FIG. 1 is a sectional view of the first embodiment of the present invention, FIG. 2 is an exploded perspective view of its rotor, FIG. 3 is a sectional view of its detachment prevention body, and FIG. 4 is the same (the magnet pieces 5 is a sectional view of the manufacturing process of the second embodiment, FIG. 6 is a partial sectional view of the rotor of the third embodiment, and FIG. 7 is a sectional view of its detachment prevention body. 8 is a sectional view of the fourth embodiment, FIG. 9 is an exploded perspective view of the rotor, FIG. 10 is an exploded perspective view of the rotor of the fifth embodiment, and FIG. 11 is a plan view of the rotor. Figure, 12th
13 is a plan view of the rotor, FIG. 14 is a sectional view of the conventional example, and FIG. 15 is an exploded perspective view of the rotor of the sixth embodiment.
16 is a cross-sectional view of another conventional example, FIG. 16 is a cross-sectional view of the rotor, and FIG. 17 is a vertical cross-sectional view of the rotor. 1... Stator, 2... Rotor, 3... Shaft, 4...

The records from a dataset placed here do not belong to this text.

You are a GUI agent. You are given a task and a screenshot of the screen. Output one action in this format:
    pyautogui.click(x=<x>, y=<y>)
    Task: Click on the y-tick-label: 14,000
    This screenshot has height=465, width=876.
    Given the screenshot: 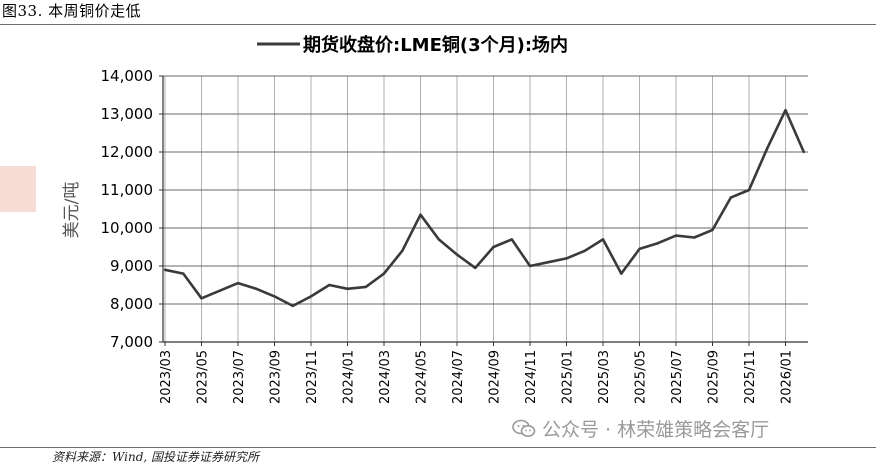 What is the action you would take?
    pyautogui.click(x=128, y=76)
    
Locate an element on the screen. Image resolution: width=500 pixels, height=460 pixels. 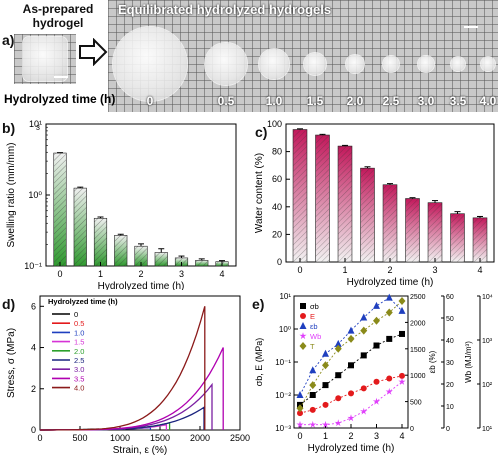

- Rotor core, 5... Disengagement prevention body, 6... Magnet piece, 13... Stator core, 14... Coil, 21... Engagement recess, 22
26.29...Removal prevention body Fig. Fig. Fig. Fig. 1O Fig. 11 ■

Claims (1)

[Claims] In a motor that has a rotor in which a plurality of magnet pieces each having an arcuate cross-sectional shape are arranged in a ring shape, and the rotor is arranged inside a stator core, the magnet pieces engage with some of the magnet pieces. A motor characterized in that the rotor is provided with a detachment prevention body that prevents the rotor from moving outward in the radial direction.